Third-year Rye basketball head coach John Aguilar knew there’d be days like this.
By Mitch Silver
Third-year Rye basketball head coach John Aguilar knew there’d be days like this. His Garnets ran into a hot-shooting Pleasantville squad December 13, and dropped the title game of their own tournament, 67-55. The Panthers’ Chris Maloney, the same sniper who rained threes down two weeks earlier against Rye Neck, did it again and finished with 21 points as the tourney’s MVP.
At least Rye is making it into the finals this year. Last year’s 5-wins-on-the-season squad was just a distant memory as the Garnets ran off three wins in ten days. First they traveled to Yonkers and came home winners by 44-39 as shooting guard Charlie Nagle, up from last year’s JV, poured in 15 points.

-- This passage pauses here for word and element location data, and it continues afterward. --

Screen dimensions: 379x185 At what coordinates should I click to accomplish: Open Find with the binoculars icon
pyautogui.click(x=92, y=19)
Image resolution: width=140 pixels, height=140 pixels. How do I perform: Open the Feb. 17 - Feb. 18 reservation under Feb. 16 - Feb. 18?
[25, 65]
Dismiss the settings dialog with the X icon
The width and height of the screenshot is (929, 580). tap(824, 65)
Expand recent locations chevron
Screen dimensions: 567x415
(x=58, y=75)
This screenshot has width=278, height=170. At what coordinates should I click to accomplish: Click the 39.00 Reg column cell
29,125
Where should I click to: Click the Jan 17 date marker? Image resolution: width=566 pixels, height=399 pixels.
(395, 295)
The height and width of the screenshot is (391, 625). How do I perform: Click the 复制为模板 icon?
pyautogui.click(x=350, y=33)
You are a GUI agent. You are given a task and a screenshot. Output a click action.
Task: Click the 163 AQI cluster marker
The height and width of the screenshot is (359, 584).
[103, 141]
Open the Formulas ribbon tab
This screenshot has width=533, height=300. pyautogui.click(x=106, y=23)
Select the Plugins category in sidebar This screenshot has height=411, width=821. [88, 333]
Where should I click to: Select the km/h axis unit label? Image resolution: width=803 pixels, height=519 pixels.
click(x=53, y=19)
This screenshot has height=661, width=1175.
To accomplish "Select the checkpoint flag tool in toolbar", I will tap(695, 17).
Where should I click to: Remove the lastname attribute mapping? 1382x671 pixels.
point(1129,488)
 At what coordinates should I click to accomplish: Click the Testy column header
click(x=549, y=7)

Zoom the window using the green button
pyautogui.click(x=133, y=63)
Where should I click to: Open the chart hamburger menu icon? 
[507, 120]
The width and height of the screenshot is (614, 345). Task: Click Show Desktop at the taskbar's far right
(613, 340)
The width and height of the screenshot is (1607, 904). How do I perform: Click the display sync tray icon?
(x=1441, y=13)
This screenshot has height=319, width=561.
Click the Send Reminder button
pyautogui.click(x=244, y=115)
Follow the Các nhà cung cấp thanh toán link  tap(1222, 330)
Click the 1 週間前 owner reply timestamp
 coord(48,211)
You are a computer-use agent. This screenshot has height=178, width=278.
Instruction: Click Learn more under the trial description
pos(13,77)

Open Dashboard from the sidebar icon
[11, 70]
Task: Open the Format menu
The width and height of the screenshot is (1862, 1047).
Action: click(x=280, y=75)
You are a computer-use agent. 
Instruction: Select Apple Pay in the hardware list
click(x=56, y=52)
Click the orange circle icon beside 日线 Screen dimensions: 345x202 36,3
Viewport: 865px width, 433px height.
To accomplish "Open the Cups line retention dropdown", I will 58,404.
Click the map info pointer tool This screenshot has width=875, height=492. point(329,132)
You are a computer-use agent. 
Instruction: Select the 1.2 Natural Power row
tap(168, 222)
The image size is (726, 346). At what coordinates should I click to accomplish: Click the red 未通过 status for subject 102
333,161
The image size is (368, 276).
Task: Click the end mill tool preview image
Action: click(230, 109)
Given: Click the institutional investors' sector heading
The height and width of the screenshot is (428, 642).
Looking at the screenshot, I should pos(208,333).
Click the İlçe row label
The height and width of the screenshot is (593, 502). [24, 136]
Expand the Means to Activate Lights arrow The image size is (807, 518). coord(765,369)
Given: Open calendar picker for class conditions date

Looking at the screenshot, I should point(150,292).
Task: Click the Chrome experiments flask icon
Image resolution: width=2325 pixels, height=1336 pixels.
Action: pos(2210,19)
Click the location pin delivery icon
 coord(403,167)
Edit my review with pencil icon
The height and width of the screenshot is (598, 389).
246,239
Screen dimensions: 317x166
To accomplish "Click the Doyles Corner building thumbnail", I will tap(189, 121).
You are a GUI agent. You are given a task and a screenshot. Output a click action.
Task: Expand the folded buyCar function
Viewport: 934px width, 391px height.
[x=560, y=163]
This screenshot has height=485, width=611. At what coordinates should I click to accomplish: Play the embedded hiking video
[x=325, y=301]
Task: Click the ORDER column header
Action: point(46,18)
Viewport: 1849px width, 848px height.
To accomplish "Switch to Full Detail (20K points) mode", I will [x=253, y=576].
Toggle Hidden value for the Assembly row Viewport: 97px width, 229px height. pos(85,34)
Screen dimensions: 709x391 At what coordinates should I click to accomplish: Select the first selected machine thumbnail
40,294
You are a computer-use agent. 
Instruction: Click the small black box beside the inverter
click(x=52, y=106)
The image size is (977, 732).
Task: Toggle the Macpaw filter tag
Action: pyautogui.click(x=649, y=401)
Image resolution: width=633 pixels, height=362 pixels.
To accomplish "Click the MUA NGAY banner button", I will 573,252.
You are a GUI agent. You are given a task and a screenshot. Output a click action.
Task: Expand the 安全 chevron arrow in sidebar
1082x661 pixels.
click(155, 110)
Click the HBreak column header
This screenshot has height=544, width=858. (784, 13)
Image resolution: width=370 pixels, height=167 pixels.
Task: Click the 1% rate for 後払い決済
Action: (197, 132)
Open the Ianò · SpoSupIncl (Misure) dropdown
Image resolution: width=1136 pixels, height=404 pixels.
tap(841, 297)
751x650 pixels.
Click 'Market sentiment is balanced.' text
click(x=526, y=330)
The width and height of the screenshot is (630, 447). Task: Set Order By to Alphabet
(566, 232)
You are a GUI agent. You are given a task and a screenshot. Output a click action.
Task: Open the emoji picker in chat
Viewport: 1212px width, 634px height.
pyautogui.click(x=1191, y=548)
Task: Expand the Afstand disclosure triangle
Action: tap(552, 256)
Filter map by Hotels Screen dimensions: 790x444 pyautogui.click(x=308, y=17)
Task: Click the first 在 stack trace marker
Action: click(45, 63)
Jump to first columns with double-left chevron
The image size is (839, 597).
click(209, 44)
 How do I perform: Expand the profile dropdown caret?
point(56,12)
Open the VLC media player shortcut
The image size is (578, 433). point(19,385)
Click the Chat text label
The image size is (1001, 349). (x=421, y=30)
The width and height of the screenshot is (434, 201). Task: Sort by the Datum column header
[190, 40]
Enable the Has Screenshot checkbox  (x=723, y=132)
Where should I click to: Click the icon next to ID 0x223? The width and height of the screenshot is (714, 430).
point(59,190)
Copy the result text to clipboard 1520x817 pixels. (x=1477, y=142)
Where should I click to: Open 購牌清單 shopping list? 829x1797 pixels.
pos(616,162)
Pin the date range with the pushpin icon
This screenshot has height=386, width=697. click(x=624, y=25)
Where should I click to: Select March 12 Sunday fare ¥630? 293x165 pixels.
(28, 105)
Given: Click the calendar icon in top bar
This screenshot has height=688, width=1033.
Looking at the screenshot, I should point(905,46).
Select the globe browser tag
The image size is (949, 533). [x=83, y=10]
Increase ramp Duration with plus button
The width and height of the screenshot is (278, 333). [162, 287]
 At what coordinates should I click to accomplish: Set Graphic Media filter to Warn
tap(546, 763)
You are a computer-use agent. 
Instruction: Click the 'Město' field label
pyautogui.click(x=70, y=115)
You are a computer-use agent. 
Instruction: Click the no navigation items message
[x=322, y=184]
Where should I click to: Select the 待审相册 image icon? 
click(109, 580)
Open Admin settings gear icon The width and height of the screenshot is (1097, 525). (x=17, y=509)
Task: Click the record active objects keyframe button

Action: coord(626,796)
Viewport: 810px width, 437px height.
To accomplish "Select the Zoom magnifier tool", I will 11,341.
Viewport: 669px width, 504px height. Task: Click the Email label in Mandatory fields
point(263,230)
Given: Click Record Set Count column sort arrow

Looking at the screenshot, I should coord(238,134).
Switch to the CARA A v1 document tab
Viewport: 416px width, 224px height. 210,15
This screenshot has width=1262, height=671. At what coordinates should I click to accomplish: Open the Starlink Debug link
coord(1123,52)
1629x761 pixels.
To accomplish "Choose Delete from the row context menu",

A week later they hosted Port Chester and humbled the taller, speedier Rams, 82-50. With Coach Aguilar shifting from a 1-2-2 zone to a 3-2 zone (“We needed to stop them shooting from the elbow”), Rye stole the ball repeatedly for at least a dozen uncontested baskets. Nagle put up a team-leading 24 points and baseball/basketball star George Kirby drilled three 3-pointers to add 15.
It was another five-point win December 12, against Putnam Valley in Rye’s tourney opener. Kirby scored 21 and football tight end-turned basketball big man Drew Abate grabbed 12 rebounds in the 54-49 victory, a game they probably would have lost a year ago.
With Mark Croughan, Andrew Livingston, Patrick Hull, Pierce Crowley, and Will Durkee logging major minutes, the Garnets should be competitive in just about every game. “This may be the hardest working team I have ever coached at any level from top to bottom,” the coach said later. “If we continue to work and support each other, we can sneak up on some teams throughout the year.”
The Garnets beat rival Rye Neck 72-43 December 17.